Thursday, October 15, 2009

Chatham Hall gets record-setting endowment

Chatham Hall, along with Hargrave Academy, will be among the first casualties of any uranium mining at Coles Hill. Their campuses are too close to Coles Hill to survive the radon and the blasting. Students' lives would be too endangered by the contamination to allow them to live in the idyllic, historic settings.


Chatham Hall gets record-setting endowment

Elizabeth “Betty” Beckwith Nilsen, circa 1931.

Amid gasps and applause from Chatham Hall’s 129 students, it was learned that an alumnae who graduated in 1931 has bequeathed $31 million to the school.

Rector Gary Fountain, head of the independent private girls’ school in Chatham, called the bequest “one of the most important announcements in the history of Chatham Hall.” He also said it is the “largest gift in the history of girls’ schools.”

The gift is from the estate of Elizabeth “Betty” Beckwith Nilsen. Fountain said she maintained contact with the different heads of the school over time, and with her former classmates.

Fountain said Nilsen told him, “Chatham Hall is the best thing that ever happened to me.” He said the school community deeply influenced her, convincing her of the importance of all-girls schools.

Dora Thomas, chair of the school’s Board of Trustees, told the students the endowment shows “what happens here stays with you for the rest of your life.”

There are no immediate plans to spend the money, Fountain said.
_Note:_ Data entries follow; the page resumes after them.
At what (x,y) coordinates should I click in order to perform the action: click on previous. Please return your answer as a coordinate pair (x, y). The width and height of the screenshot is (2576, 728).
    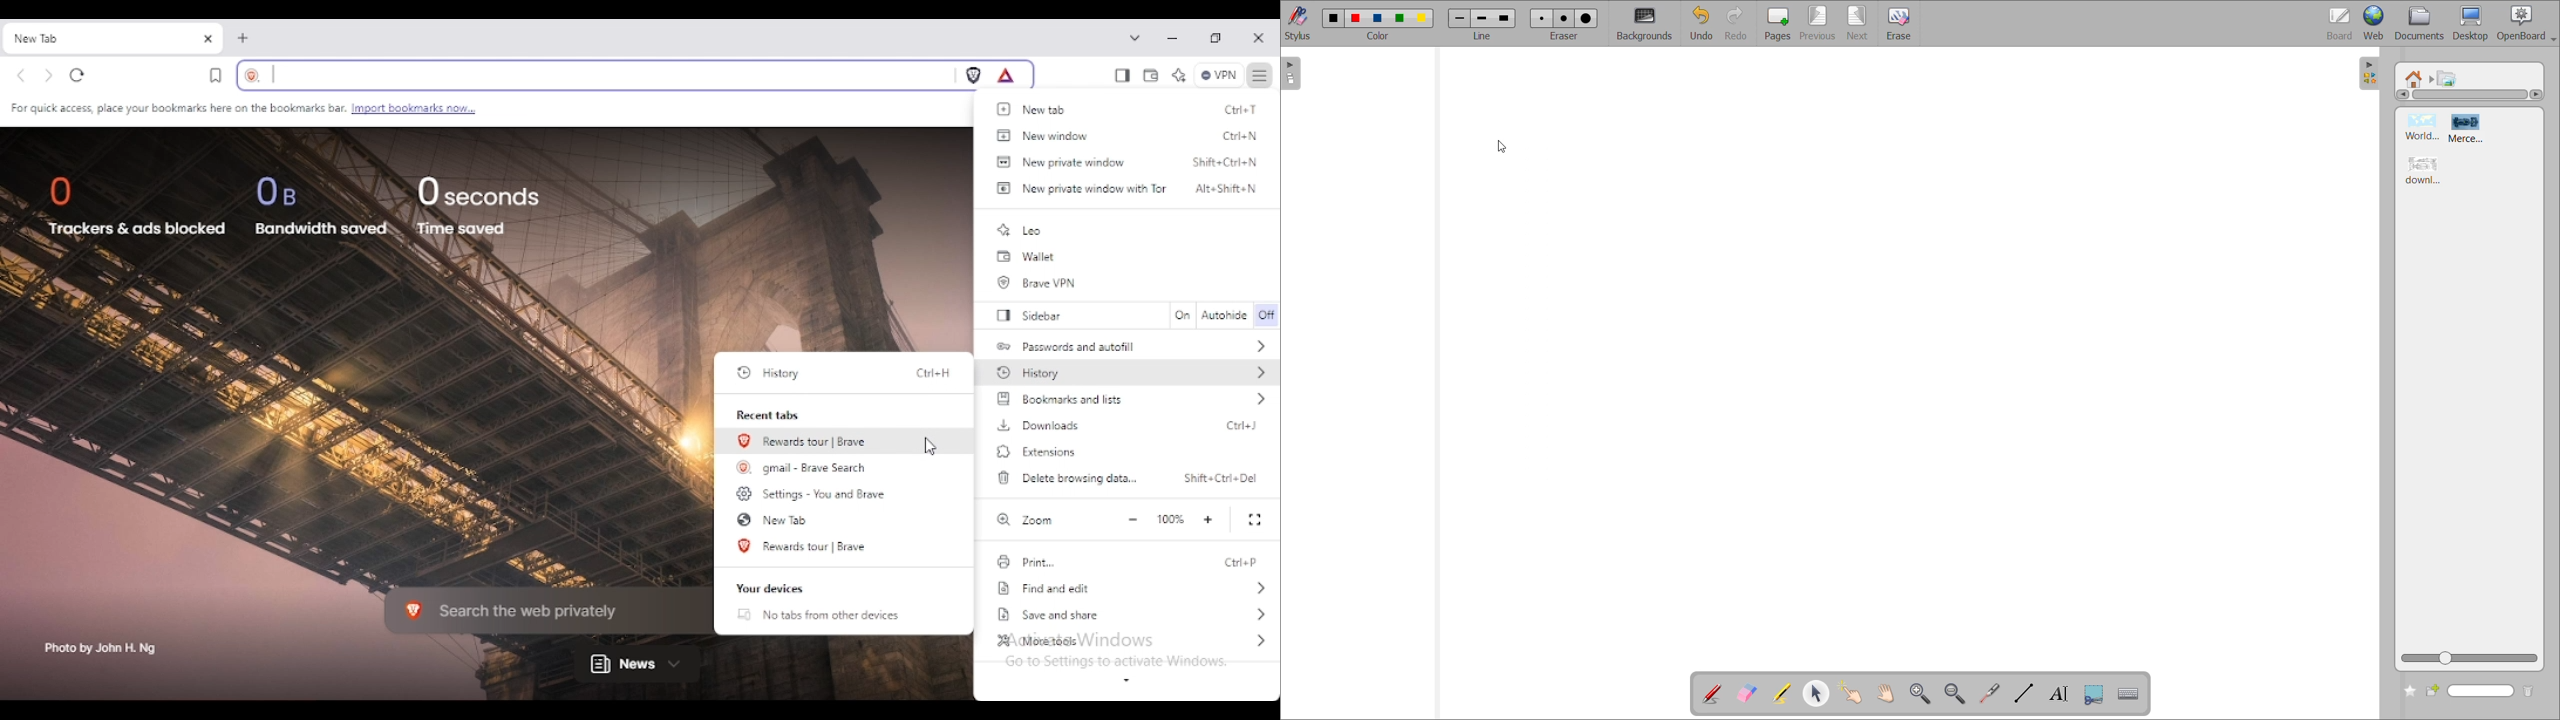
    Looking at the image, I should click on (1819, 23). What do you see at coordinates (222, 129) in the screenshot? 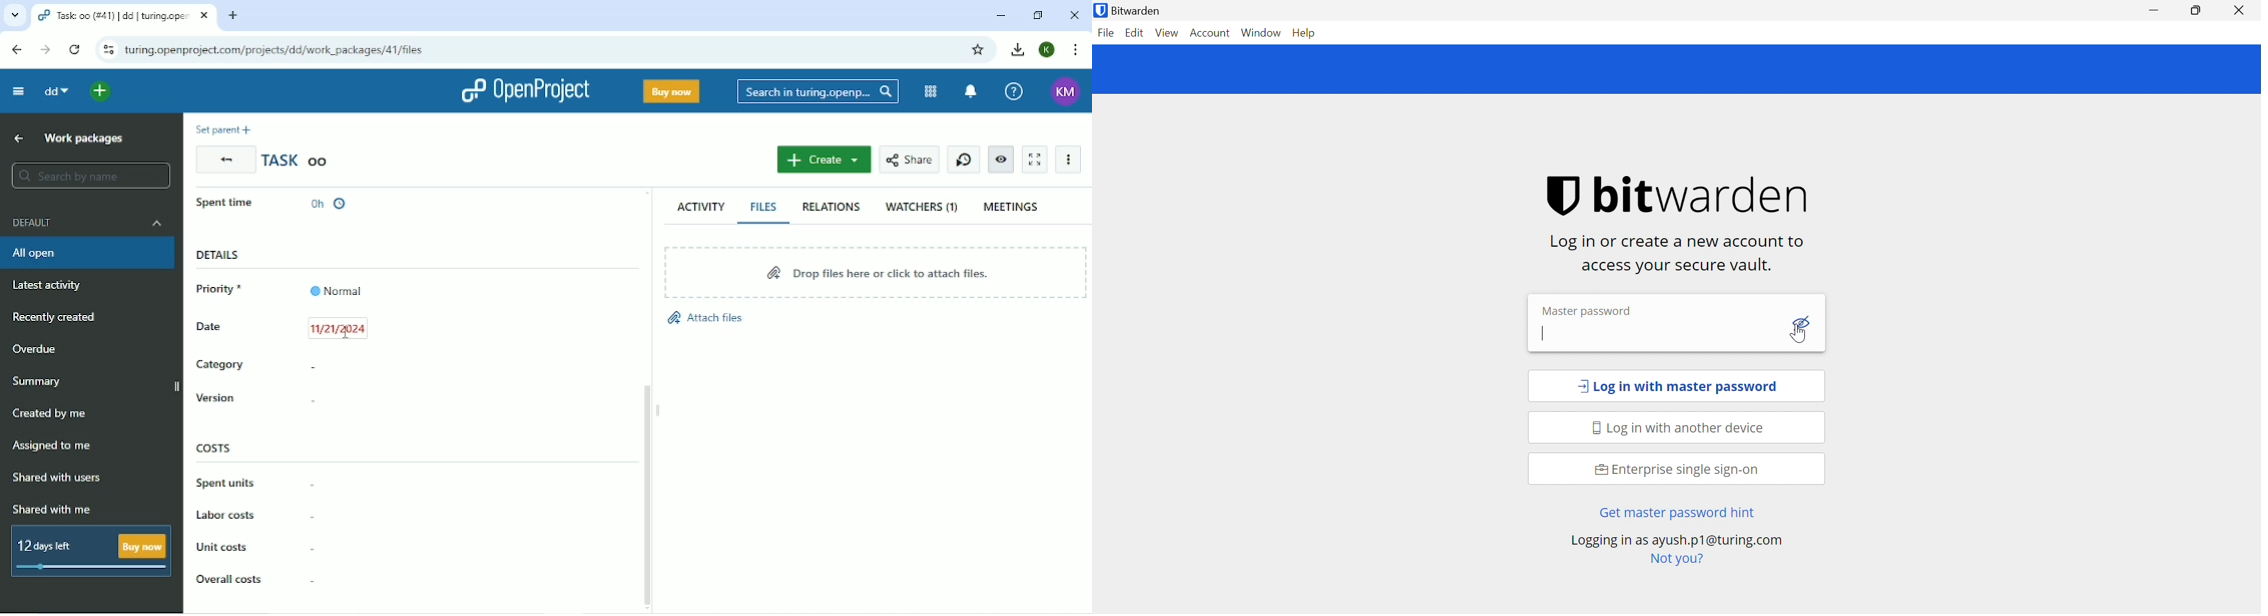
I see `Set parent` at bounding box center [222, 129].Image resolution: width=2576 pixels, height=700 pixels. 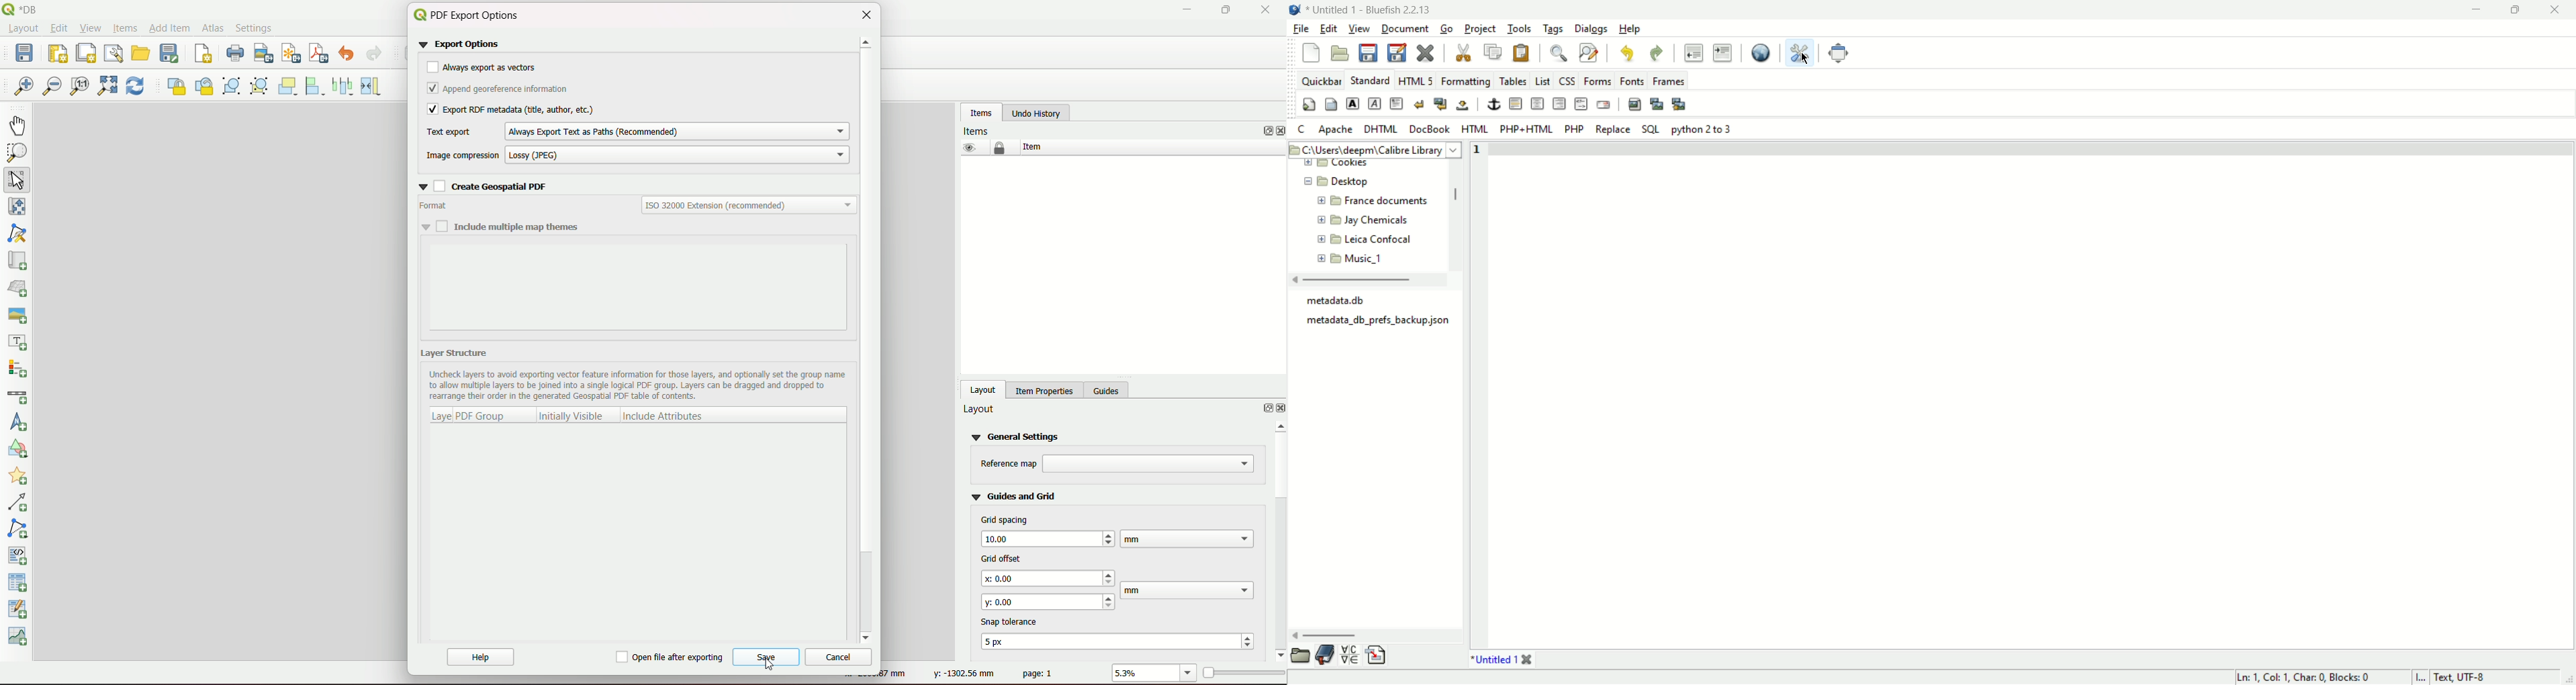 What do you see at coordinates (19, 527) in the screenshot?
I see `add note item` at bounding box center [19, 527].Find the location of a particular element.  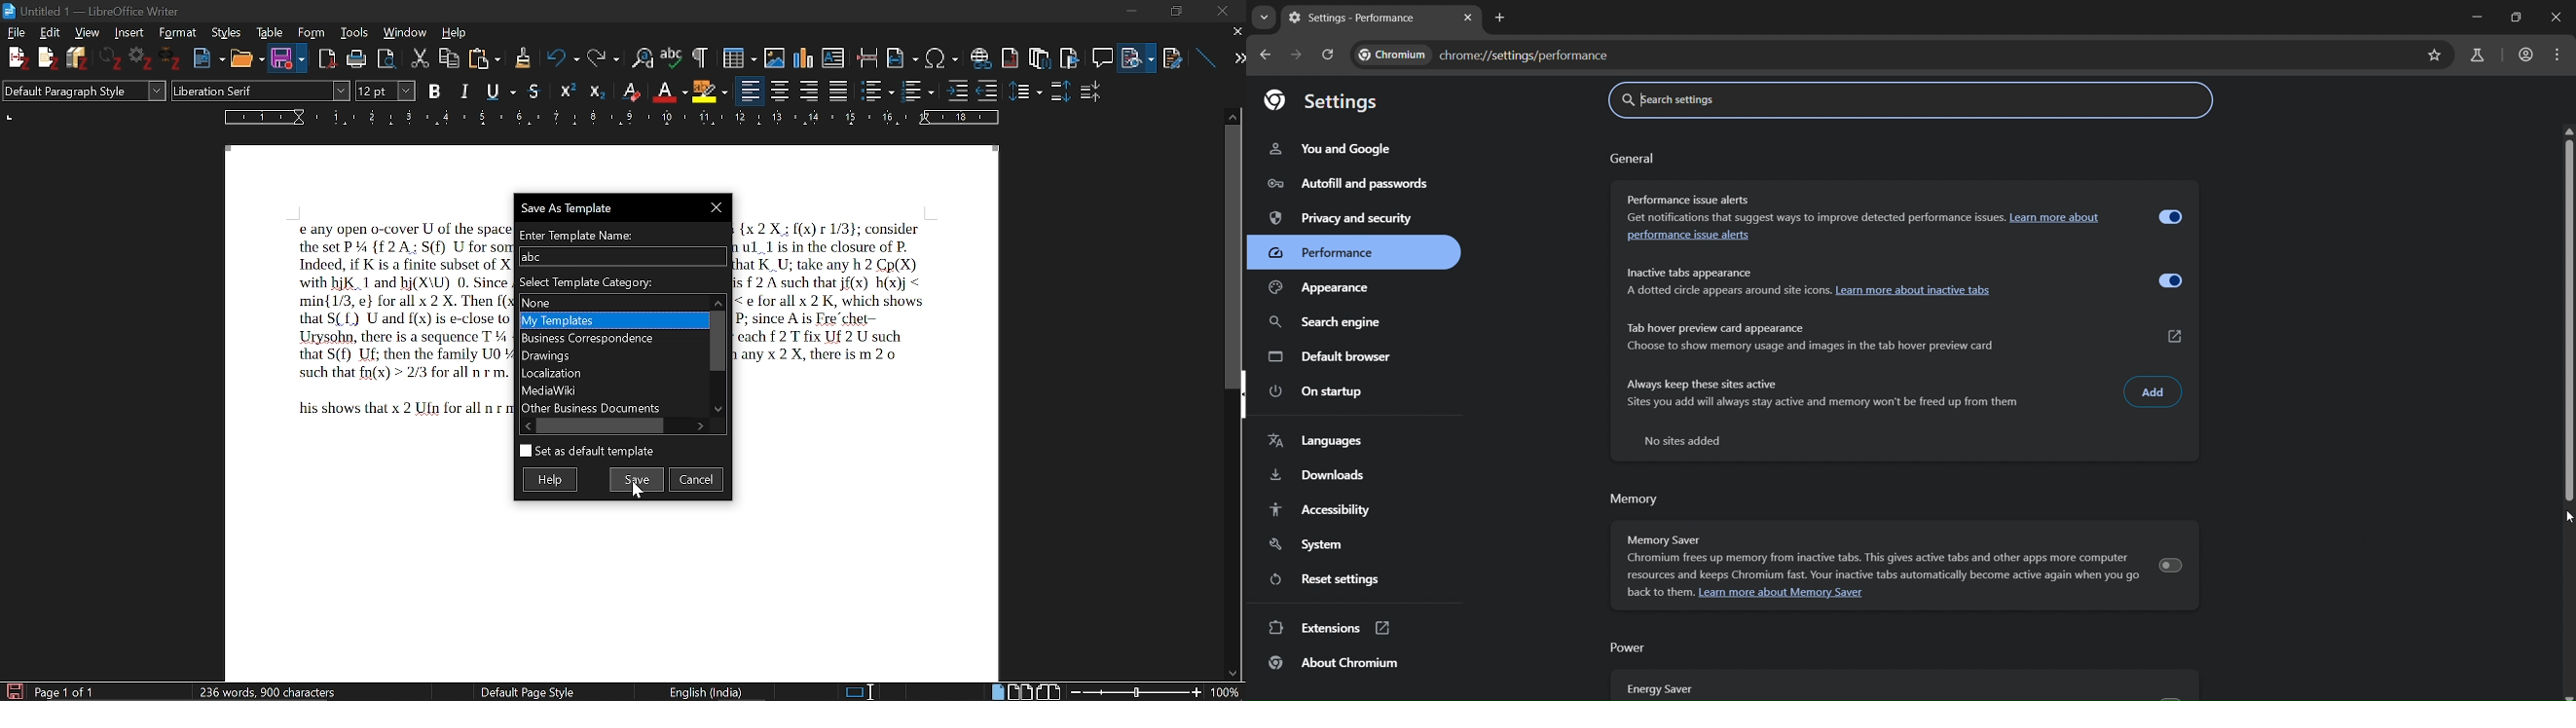

 is located at coordinates (173, 60).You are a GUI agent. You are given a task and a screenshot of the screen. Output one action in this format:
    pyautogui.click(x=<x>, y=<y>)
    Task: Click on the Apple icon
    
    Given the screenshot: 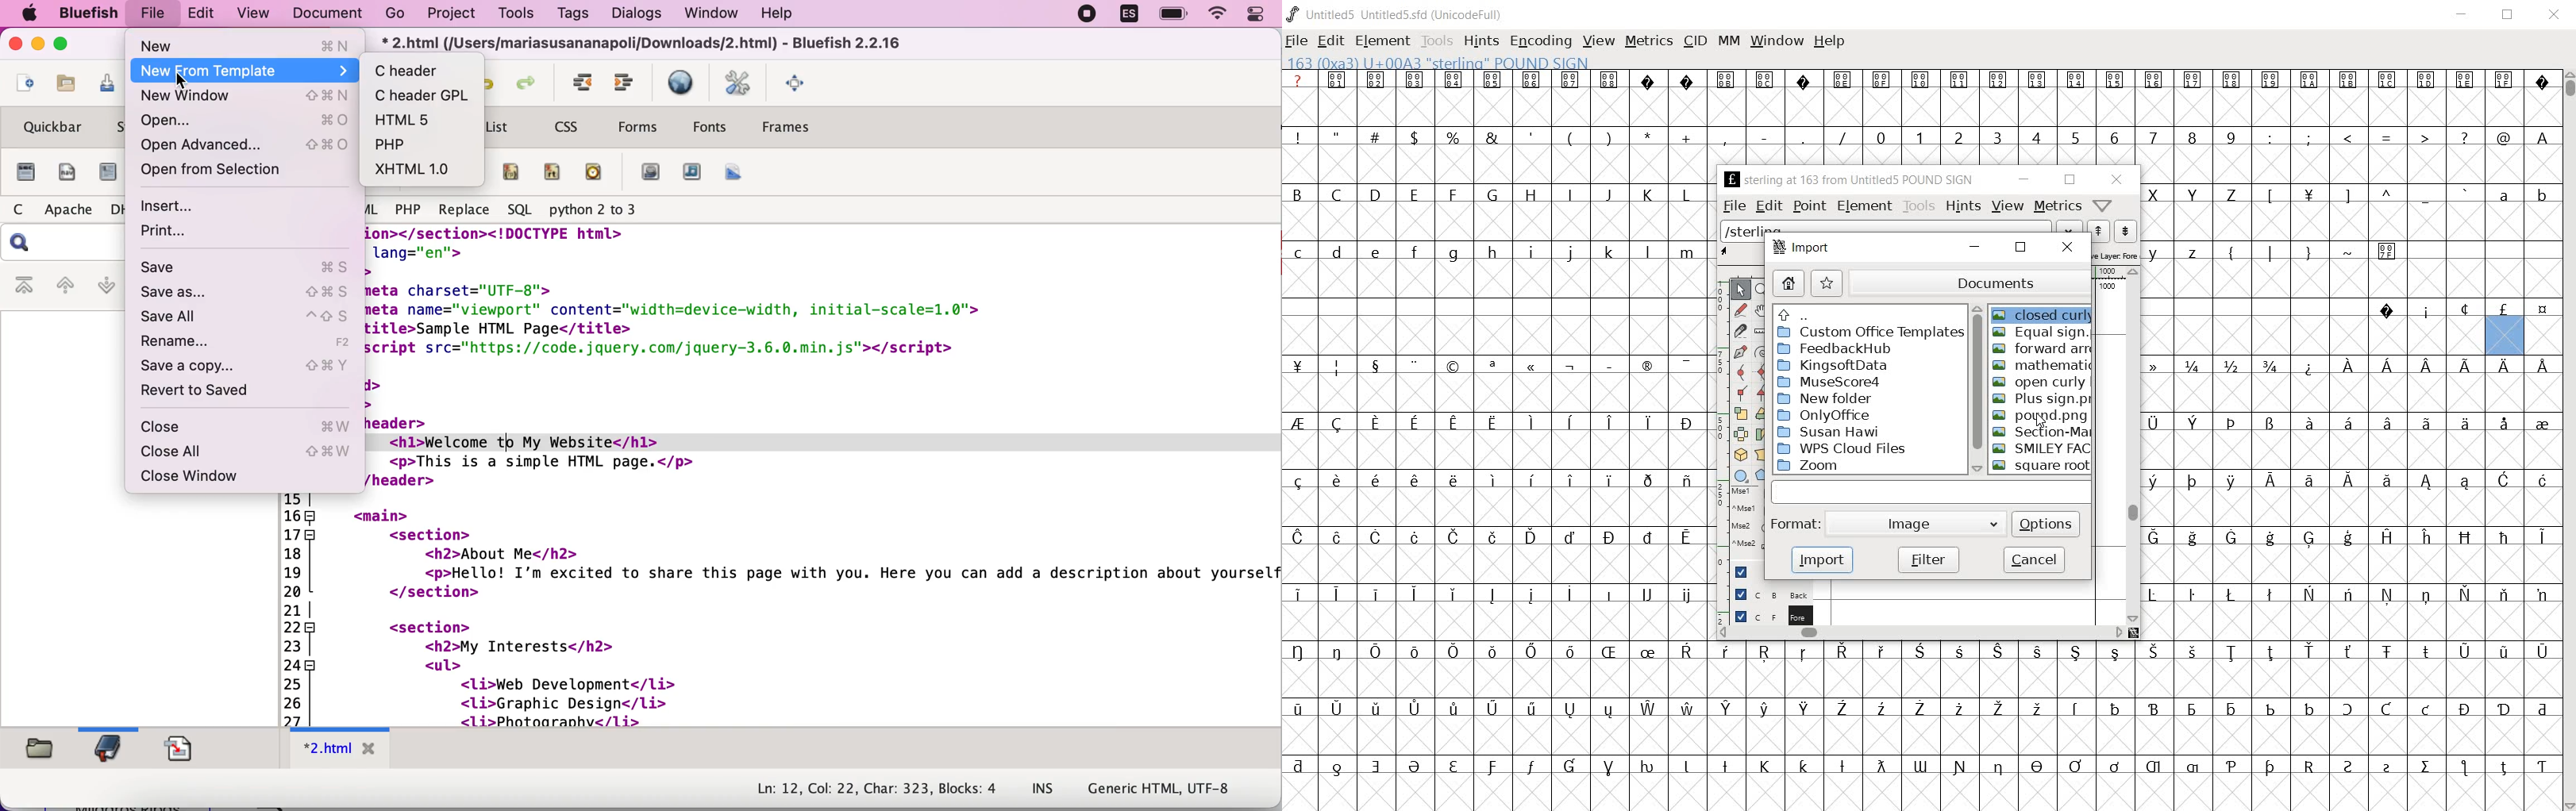 What is the action you would take?
    pyautogui.click(x=29, y=13)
With this year’s budget already in place, “we’re going to spend the next nine months thinking about what to do with this gift,” he said.

Fountain said the school has been building its endowment fund for many years, and that it totaled just over $20 million before this gift. Endowment funds are invested, and the school draws about 4 percent of the fund annually — an “extremely prudent” amount — each year to use for operating expenses. With this endowment, the fund will top $51 million.

“Through judicious planning, we will honor Mrs. Nilsen in a way that acknowledges how she has honored us by expanding the basis for a secure and dynamic future for Chatham Hall,” Fountain said.

Nilsen was born in 1914 in Toledo, Ohio. Her father, Laurance Beckwith, was a stockbroker who invested in the start-up company that became Wyeth Pharmaceuticals.

The biography on her, written by the school, states that Nilsen arrived at Chatham Hall in the middle of her junior year, and while she enjoyed the activities the school offered, “… it was the Chatham Hall community that was transformational: the life-long friends she made, the way in which people treated each other with respect and friendship, and the high idealism and honor of the school. These characteristics stayed with her for a lifetime and kept Chatham Hall alive to her, a fact to which her family attests.”

Elizabeth Beckwith married R.A. Nilsen in 1940, her second marriage. She had one son from her first marriage.

The Nilsens retired to Florida and had a summer home in Wyoming. She died in October of 2006, the age of 92. Her husband died in March, at the age of 97, and the school was informed about the endowment.

Fountain said they did not announce the gift sooner because they wanted to be certain the transfer would go smoothly. He said the school’s lawyers approved the announcement, and that the school has already received some of the funds.